Fig. 4. (a) Effect of reducing the number of parameters on the accuracy of matrix factorization for different sizes of matrices. Here the accuracy is defined as the diffence of frobenius norm of the original weight matrix and reduced rank matrix. Increasing the reduction factor results in lower accuracy. (b) Effect of parameter reduction of matrix on overall optical loss of the proposed photonic architecture. Parameter reduction results in lower loses in the system. (c) Schematic of a feed-forward model used for MNIST handwritten digit reognition used for simulation in (d). (d) Effect of parameter reduction on the relative accuracy and programming energy of the system. Parameter reduction results in over ${3} \times$ gain in computation density due to smaller footprint without any loss in accuracy for the classification task with additional benefits of ${2.5} \times$ gain in terms of programming energy.

Download Full Size | PDF

B. Classification Task

We then build a CNN model to demonstrate an image classification task on the MNIST digit dataset. Figure 3(a) shows the schematic of our CNN model using our low rank matrix photonic core, which is a reprogrammable hardware-based convolution layer. The model is trained on software to achieve 96% accuracy. Our photonic hardware is then programmed with the appropriate weights (by setting the state of the phase change photonic memories) and is then used as the convolution layer. Our photonic kernel is set to the appropriate state as described previously. We use 100 images from the MNIST dataset as a testing dataset. As before, the images are flattened as input vectors normalized to [0, 1] for multiplication. Figures 3(b) and 3(c) show the confusion matrices for the image classification task obtained on software and experimentally on our photonic hardware. We achieve 94% accuracy in the classification task experimentally, which matches closely to accuracy obtained on software, suggesting that our approach works very well. In Fig. 3(d), we plot a histogram of computation errors for over 120,000 MVM operations. A Gaussian distribution fit reveals a mean error of ${-}{2.55} \times {10 - 3}$ with a standard deviation of 0.013, approaching software-based accuracy.

C. Future Projections

In this work, we have demonstrated that this technique works well for small matrices and show excellent performance vis-à-vis software. We further evaluate the benefits of our technique for larger matrices. As one would expect, the source of error in computation is due to the matrix factorization process itself. Mathematically, it is not feasible to have a reduced rank matrix to represent the original weight matrix ${W_{{m\times n}}}$. As explained before, weight matrix ${W_{{m\times n}}}$ can be reduced to two matrices ${U_{{m\times r}}}$ and ${V_{{r\times n}}}$, where $r$ is the targeted reduced rank of the matrix. The total number of parameters after rank reduction is $mr + rn$; therefore, for any matrix size reduction advantages, $r$ is chosen such that $r \lt \frac{{mn}}{{m + n}}$. The target rank $r$ is varied, which is equivalent to reducing the number of parameters in the weight matrix. In Fig. 4(a), we simulate the effect of parameter reduction (reducing the rank of the matrix) on the accuracy of representing the original matrix. As one would expect, reducing the number of parameters results in a reduction of accuracy. We use this to estimate the system level loss of our photonic network for a matrix of size ${N} \times {N}$; we assume directional coupler losses of ${-}{0.1}\;{\rm dB}$ and waveguide crossing loss of ${-}{0.13}\;{\rm dB}$, as estimated in previous work [11]. Reducing the size of the matrix through rank reduction results in a smaller size array and hence lower optical losses as shown in Fig. 4(b).

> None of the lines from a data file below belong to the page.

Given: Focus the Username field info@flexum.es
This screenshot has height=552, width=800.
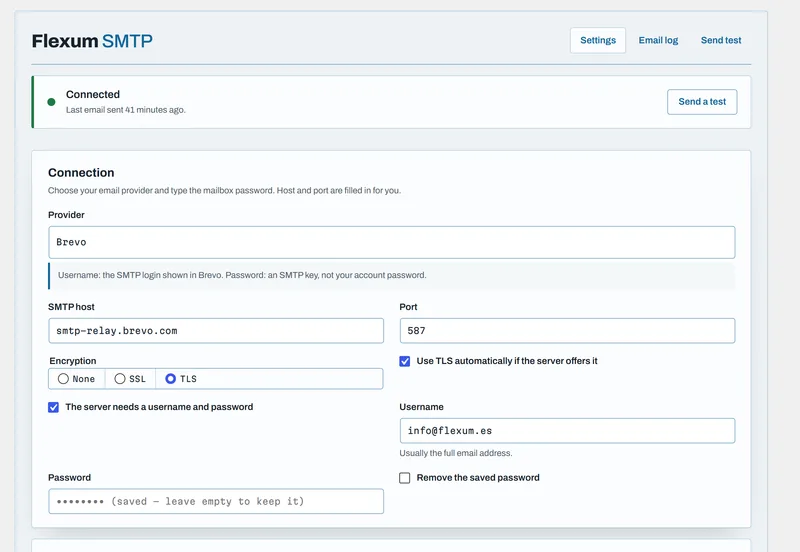Looking at the screenshot, I should point(567,431).
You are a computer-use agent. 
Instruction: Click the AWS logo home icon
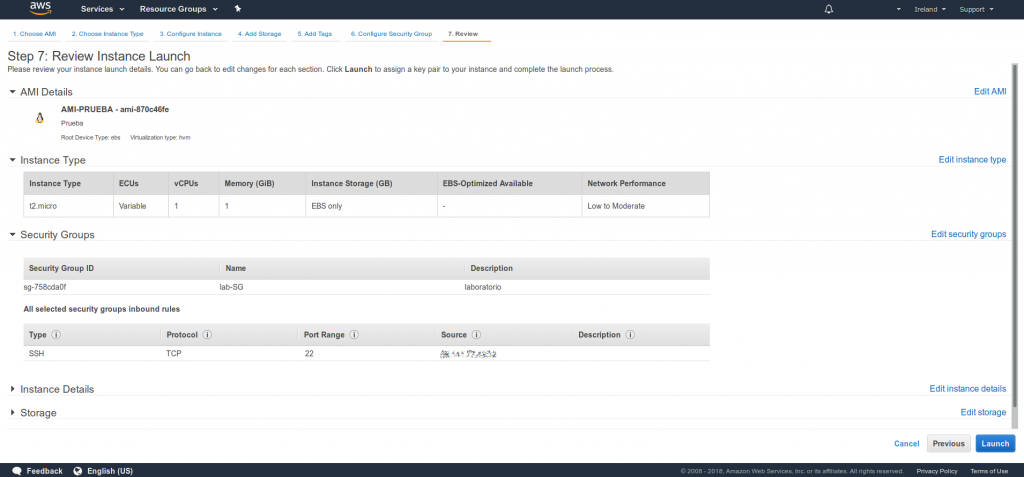(x=40, y=8)
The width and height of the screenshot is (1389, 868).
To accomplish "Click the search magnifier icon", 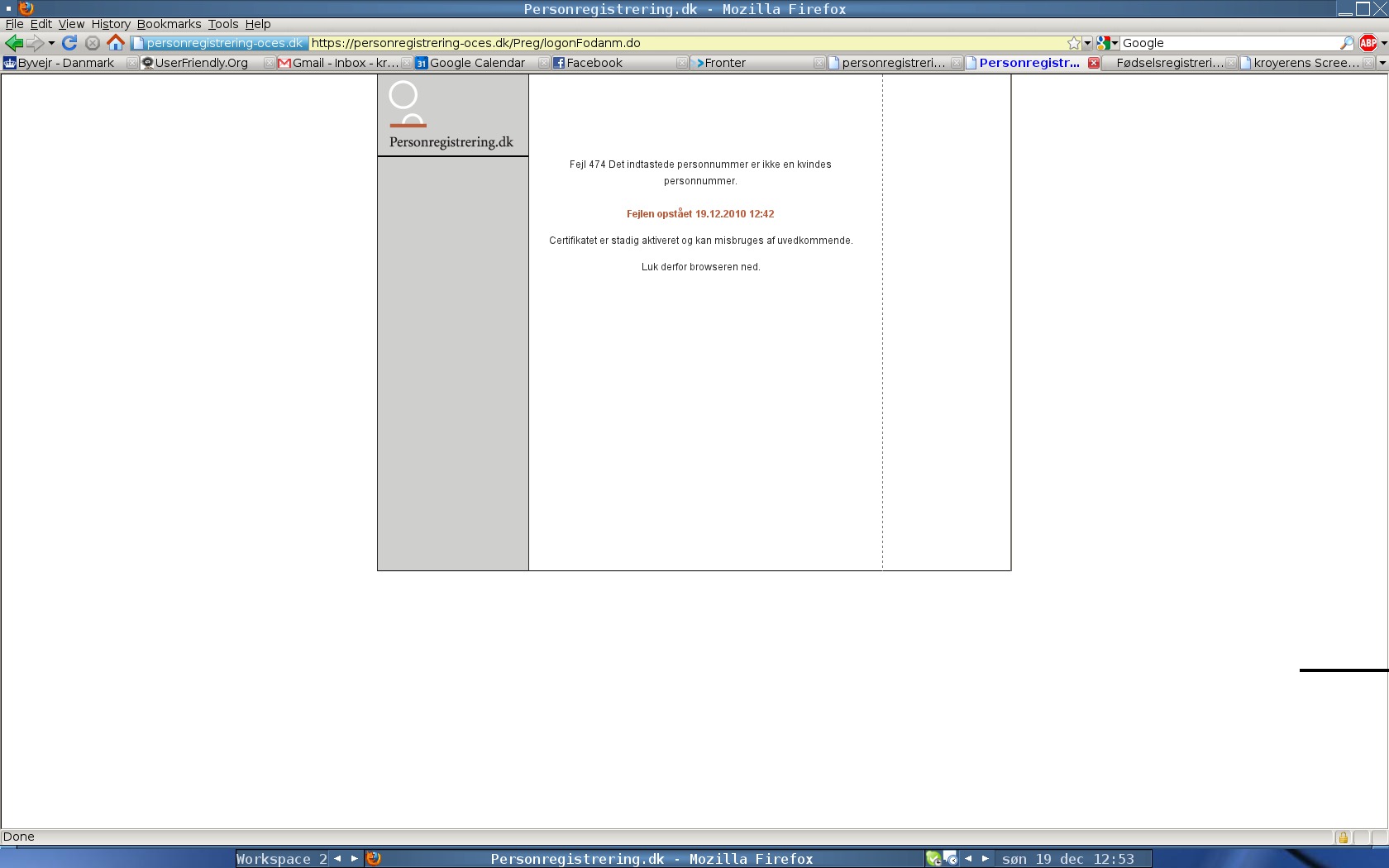I will pos(1347,43).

For practical applications of this technique, one needs to optimize accuracy and optical loses in the system. To find an optimum balance of parameter reduction, we calculate the effect of reducing the number of weight parameters on the accuracy of the image classification task. We simulate a feed-forward DNN with two hidden layers and over 25,000 trainable parameters, as illustrated in Fig. 4(c). The model is trained for MNIST handwritten digit classification with over 91% accuracy. Weight matrix W is then extracted from the trained model. We then factorize the weight matrix, using a rank reduction technique. To account for negative numbers in the trained matrix, we use a semi-negative matrix factorization algorithm [31]. The relative accuracy of the classification task from a rank reduced matrix network is plotted in Fig. 4(d) as a function of parameter reduction. Remarkably, we observe that even with a 60% reduction in parameters, there is no significant loss in accuracy; this results in $\gt 3 \times$ improvement in computation density.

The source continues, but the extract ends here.